1- Riesgo Residual: Nivel de riesgo que permanece luego de tomar medidas de tratamiento de riesgo.

2-Riesgo Inherente: La posibilidad de que ocurran eventos o irregularidades significativos que afecten el logro de los objetivos institucionales o del proceso.

2. Cuestionarios (encuestas):

Las encuestas: Esta forma de autovaloración del control usa un cuestionario que tiende a hacer preguntas simples del tipo (Si-No) (Tiene-No tiene), preguntas que son cuidadosamente escritas para ser comprendidas por los encuestados. Las encuestas a menudo se utilizan cuando los servidores son muy numerosos o están muy dispersos como para participar en un taller. También se las prefiere cuando la cultura de la entidad puede obstaculizar debates abiertos y francos en los talleres, o cuando la Alta Dirección desea minimizar el tiempo dedicado y los costos incurridos en la obtención de la información.

Las Oficinas de Control Interno, auditoría interna o quien haga sus veces, han usado los cuestionarios por muchos años y el uso de estos en la autovaloración del control no es muy diferente. Una diferencia entre los cuestionarios de auditoría interna y los de la autovaloración del control es que estos últimos deben ser escritos en lenguaje del receptor no en el de la Oficina de Control Interno, Auditoría Interna o quien haga sus veces, ya que las preguntas serán contestadas en la medida en que se entiendan o no las contestarán.

* * *

• [Actividad 1] Devuelve, copiado literalmente, el pasaje del fragmento sobre autovaloración del control que empieza en "1- Riesgo Residual: Nivel" y termina en "o del proceso.".
• [Actividad 2] Según el fragmento sobre autovaloración del control, ¿cuándo se utilizan a menudo las encuestas?

* * *

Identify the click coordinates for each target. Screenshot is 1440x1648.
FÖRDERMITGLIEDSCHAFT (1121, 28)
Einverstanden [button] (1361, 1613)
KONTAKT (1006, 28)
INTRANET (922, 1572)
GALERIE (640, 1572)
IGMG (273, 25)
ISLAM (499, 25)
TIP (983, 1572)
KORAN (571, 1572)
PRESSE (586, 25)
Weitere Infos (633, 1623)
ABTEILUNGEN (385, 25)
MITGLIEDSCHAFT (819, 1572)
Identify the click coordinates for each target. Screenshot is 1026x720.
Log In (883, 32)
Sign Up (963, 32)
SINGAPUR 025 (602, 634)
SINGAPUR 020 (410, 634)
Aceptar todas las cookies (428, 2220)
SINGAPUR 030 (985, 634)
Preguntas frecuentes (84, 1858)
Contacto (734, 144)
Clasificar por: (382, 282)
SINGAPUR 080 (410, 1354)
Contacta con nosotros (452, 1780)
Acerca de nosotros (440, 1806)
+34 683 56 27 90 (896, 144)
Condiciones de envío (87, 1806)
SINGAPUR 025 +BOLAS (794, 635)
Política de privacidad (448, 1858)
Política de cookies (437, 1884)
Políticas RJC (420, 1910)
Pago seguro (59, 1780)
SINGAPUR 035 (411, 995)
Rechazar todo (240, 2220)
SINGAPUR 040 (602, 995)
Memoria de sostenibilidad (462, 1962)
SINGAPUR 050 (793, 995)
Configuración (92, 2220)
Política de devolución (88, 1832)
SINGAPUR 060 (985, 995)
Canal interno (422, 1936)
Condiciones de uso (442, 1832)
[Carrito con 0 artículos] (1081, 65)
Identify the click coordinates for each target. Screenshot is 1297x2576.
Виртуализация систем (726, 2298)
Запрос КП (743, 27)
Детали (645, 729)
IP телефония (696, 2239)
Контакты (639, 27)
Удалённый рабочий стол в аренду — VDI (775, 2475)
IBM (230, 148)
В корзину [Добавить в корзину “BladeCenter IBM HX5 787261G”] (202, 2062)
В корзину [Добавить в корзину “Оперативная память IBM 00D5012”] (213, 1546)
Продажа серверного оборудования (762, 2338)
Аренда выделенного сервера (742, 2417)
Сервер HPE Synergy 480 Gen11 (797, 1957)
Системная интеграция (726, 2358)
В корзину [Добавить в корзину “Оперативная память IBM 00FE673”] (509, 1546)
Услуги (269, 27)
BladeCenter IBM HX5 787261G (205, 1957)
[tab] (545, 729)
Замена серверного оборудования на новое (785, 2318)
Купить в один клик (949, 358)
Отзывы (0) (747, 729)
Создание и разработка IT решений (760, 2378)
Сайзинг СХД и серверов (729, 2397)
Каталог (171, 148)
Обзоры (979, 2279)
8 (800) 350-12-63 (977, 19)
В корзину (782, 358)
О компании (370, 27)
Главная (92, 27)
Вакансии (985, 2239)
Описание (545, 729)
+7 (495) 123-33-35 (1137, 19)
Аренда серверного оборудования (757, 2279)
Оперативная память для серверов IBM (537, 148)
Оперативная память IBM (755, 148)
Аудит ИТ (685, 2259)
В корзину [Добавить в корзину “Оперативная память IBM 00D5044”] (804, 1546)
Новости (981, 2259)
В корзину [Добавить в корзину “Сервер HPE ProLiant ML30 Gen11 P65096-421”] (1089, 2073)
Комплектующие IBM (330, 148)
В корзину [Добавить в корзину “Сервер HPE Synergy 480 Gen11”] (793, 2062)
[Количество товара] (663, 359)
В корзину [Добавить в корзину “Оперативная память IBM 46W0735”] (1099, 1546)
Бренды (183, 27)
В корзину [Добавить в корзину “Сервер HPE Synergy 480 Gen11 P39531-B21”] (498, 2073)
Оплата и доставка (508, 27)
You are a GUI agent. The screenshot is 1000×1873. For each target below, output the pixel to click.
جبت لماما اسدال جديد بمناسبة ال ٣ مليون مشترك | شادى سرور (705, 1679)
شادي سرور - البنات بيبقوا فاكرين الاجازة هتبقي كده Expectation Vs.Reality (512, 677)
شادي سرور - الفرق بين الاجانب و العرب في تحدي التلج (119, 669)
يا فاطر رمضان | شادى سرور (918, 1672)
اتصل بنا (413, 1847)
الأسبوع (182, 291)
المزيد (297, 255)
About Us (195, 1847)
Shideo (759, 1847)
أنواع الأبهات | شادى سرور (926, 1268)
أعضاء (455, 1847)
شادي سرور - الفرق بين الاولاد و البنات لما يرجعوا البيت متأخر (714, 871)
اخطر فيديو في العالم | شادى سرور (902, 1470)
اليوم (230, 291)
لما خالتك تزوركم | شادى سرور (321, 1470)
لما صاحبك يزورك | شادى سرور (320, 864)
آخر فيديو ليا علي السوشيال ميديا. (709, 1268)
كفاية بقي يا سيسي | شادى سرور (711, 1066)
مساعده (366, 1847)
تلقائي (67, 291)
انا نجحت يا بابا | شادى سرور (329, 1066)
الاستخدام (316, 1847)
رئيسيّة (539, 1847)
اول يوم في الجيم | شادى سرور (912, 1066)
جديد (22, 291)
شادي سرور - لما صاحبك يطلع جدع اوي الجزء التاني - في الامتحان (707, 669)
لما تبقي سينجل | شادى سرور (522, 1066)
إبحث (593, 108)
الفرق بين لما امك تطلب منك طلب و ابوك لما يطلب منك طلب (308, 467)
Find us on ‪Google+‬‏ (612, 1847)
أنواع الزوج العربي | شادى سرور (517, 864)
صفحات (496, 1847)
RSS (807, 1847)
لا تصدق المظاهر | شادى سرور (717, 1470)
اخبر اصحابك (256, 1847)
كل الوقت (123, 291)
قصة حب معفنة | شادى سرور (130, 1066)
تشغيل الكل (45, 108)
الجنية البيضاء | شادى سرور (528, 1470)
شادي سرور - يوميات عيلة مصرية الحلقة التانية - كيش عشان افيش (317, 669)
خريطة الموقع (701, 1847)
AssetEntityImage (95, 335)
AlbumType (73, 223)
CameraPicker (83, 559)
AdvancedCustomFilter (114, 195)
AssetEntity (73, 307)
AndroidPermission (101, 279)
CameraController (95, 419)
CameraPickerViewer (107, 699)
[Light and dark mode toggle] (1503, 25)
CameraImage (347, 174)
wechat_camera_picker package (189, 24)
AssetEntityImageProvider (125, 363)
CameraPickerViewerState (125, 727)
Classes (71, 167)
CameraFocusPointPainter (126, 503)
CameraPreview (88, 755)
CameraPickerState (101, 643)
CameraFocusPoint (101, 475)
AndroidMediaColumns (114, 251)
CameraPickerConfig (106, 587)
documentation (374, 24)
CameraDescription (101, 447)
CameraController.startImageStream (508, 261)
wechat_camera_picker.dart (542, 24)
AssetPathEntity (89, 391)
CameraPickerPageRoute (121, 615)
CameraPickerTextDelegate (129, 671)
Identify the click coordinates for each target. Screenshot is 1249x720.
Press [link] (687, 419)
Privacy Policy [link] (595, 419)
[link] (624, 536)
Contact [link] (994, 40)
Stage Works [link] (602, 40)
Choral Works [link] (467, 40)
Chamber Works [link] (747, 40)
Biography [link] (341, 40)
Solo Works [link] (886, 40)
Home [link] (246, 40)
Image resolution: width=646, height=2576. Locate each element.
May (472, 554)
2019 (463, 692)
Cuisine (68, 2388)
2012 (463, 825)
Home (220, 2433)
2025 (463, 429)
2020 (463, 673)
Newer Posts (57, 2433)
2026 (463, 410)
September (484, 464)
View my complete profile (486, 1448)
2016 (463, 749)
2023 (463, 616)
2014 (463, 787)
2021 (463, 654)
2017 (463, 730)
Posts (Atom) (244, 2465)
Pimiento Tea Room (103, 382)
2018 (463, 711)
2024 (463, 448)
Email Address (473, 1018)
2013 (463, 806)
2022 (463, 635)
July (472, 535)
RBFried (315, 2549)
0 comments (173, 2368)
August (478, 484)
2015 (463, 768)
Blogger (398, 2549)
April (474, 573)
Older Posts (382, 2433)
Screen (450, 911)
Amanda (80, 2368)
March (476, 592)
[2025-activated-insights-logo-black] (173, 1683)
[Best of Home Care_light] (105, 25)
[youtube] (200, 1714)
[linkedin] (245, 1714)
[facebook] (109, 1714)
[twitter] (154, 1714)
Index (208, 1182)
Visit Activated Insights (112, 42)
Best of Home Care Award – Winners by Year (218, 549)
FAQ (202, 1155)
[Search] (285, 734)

* * *

• [Resultado 1]
1- Riesgo Residual: Nivel de riesgo que permanece luego de tomar medidas de tratamiento de riesgo.

2-Riesgo Inherente: La posibilidad de que ocurran eventos o irregularidades significativos que afecten el logro de los objetivos institucionales o del proceso.

• [Resultado 2] Cuando los servidores son muy numerosos o están muy dispersos como para participar en un taller.